[Opening DOCUMENT SEGMENT section]

Right-to-die debate opens for Macron’s citizen panel
A CITIZENS’ council has started a debate over whether assisted suicide should be legal in France, in an initiative launched by President Emmanuel Macron.
The council will spend three months tackling the thorny ethical issue amid growing calls to allow medically assisted death for the terminally ill.
Belgium, the Netherlands, Luxembourg and Spain all allow active euthanasia, where a doctor administers a fatal dose of a drug at the request of a patient to relieve suffering.
Assisted suicide, in which the physician supplies the drug but the patient administers it, is legal in Austria, Switzerland and Italy.
In France, neither practice is legal, prompting dozens of French people to travel to Switzerland to end their lives.
Under current legislation, known as the Claeys-léonetti law, doctors are authorised to intervene at the end of life to deeply sedate terminally ill patients until they die naturally. Such patients also have the right to refuse life-sustaining treatment and can state this preference in advance.
Call for reform was spurred by the death of the legendary Franco-swiss film director Jean-luc Godard who, on Sept 13, chose assisted suicide in Switzerland at the age of 92. That same day, Mr Macron announced the launch of a national debate via the citizens’ assembly, which runs until March 2023.
It is only the second citizens’ council. The first was tasked with debating climate change but Mr Macron was criticised for ignoring its recommendations. This time, parliament will decide.

[Closing DOCUMENT SEGMENT section]
[Opening SUPPLIED DATA section]

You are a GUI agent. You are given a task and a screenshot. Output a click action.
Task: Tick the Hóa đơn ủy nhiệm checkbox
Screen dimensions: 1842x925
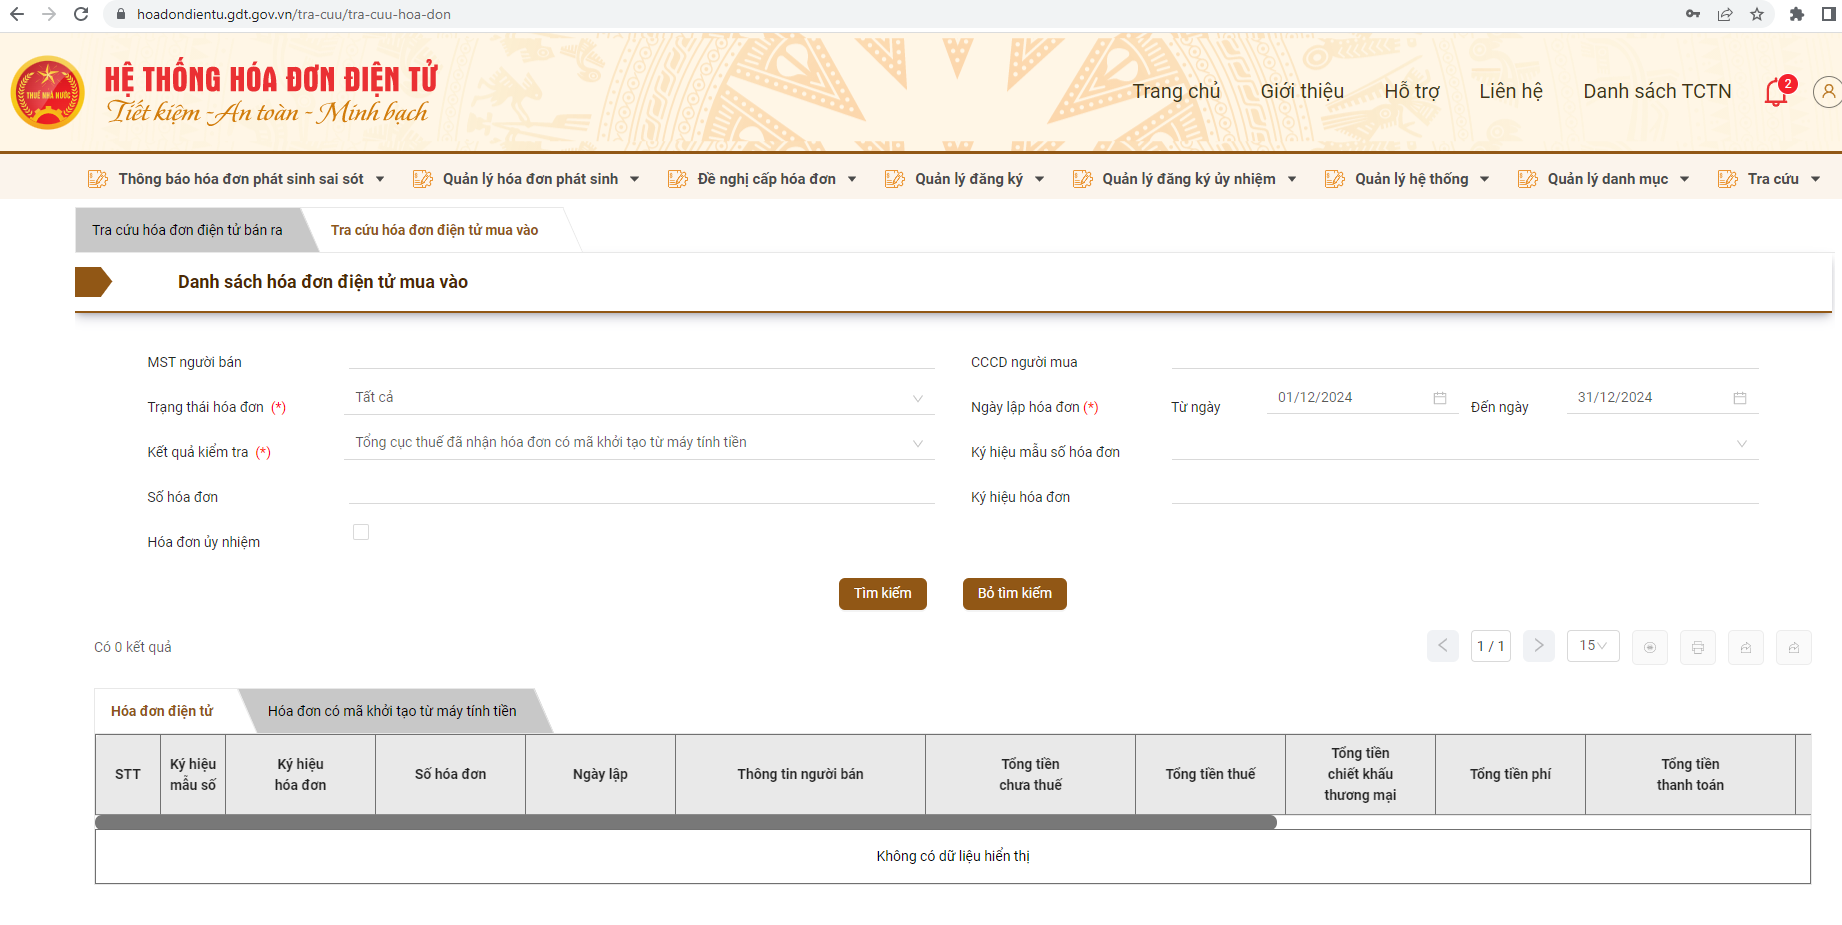pyautogui.click(x=361, y=532)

[Closing SUPPLIED DATA section]

ASSIGNMENT:
In the article on France's right-to-die debate, transcribe the passage word for word. Begin at the words "Belgium, the Netherlands, Luxembourg" and stop after "Switzerland and Italy.".

OUTPUT OF THE EXERCISE:
Belgium, the Netherlands, Luxembourg and Spain all allow active euthanasia, where a doctor administers a fatal dose of a drug at the request of a patient to relieve suffering.
Assisted suicide, in which the physician supplies the drug but the patient administers it, is legal in Austria, Switzerland and Italy.